Data is shown in attached pdf.
The slop of the linear region in V/inch is 112 V/inch. Which means to if the beam moved 8.93 e-3 inches on the QPD in yaw, the yaw readout would change by 1 Volt.
I altered the code to plot in mm and the constant is 4.4 V/mm.
D'oh I read the scale on the translation stage wrong so the x readings are actually lower by a factor of 10.
This makes the slope 44.1 V/mm which is more in line with the 65.11 V/mm Mayank and Shiva found for the QPD calibration here.
Ours could be different because we have a slightly different beam size and we moved the QPD in its housing to centre it which could have changed X to Y coupling in the QPD readout.
This implies our beam diameter on the QPD is around 0.4mm which makes a lot more sense considering the diode is 3mm!
As a cross-check we used the QPD 'bullseye' readout unit and Rahul changed the translation stage in yaw and we measured the beam dropping from 10400 counts in the middle of the QPP to 100s of counts at the edges.

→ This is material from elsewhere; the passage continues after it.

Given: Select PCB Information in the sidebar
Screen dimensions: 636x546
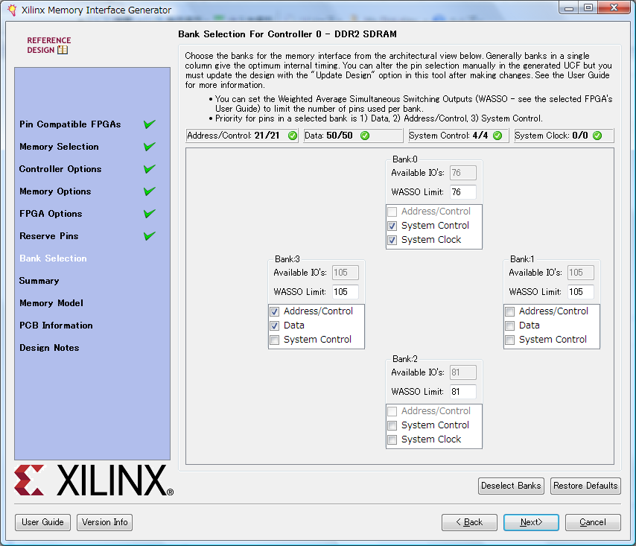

Translation Stage [inch] | QPD Sum Counts |
---|---|
0.413 | 10400 |
0.365 | 500 |
0.413 | 10400 |
0.49 | 400 |
diode size ~ ((0.49-0.365)*0.0254*1000) = 3.175 mm.
I redid the graphs for the horizontal motion of the input beam to X motion on the QPD with better labels (first attached graph) and did a fit for the Y data on the QPD collected at each horizontal position of the input beam (second attached graph). The third graph attached is comparing both fits on one graph.

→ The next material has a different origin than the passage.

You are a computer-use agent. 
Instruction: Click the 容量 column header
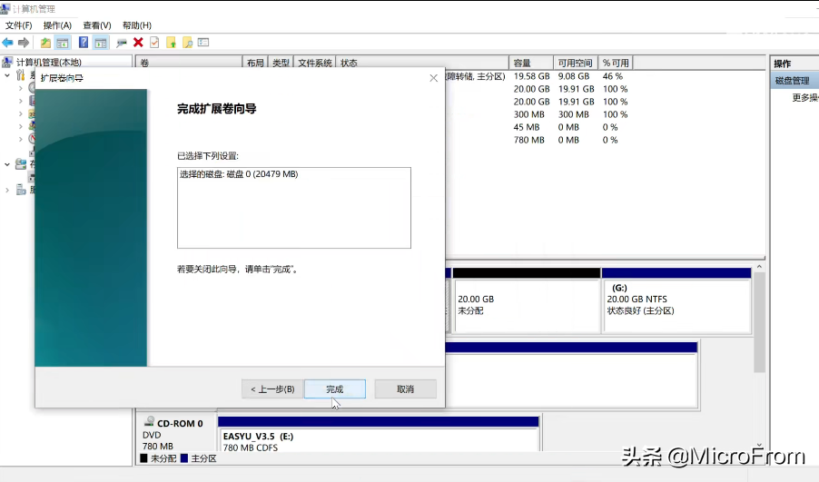coord(530,64)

If we take into account the input beam horizontal axis is not aligned with the QPD, we can work out the resultant calibration relative to the mirror displacement as:
V change along mirror displacement axis = sqrt((change V in X)^2 + (change V in Y)^2)
Calibration = V change along mirror displacemnt axis/change in mirror position
= 4.644 V/mm.
angle of QPD horizontal axis with mirror displacement axis = tan^-1(Voltage change V in Y/ Voltage change in X) = 38.8 degrees.
I got the above caluclation of the QPD calibration in the horizontal direction wrong as I use the total change in voltage we measured across the whole range of horizontal scan and not just the linear region where the beam is close to centred on the QPD.
The horizontal beam scan calibration is actually:
sqrt(11.8^2 + 44.1^2) = 10.6 V/mm
with an angle of tan^-1(11.8/44.1) = 14.9 degrees to the X direction on the QPD.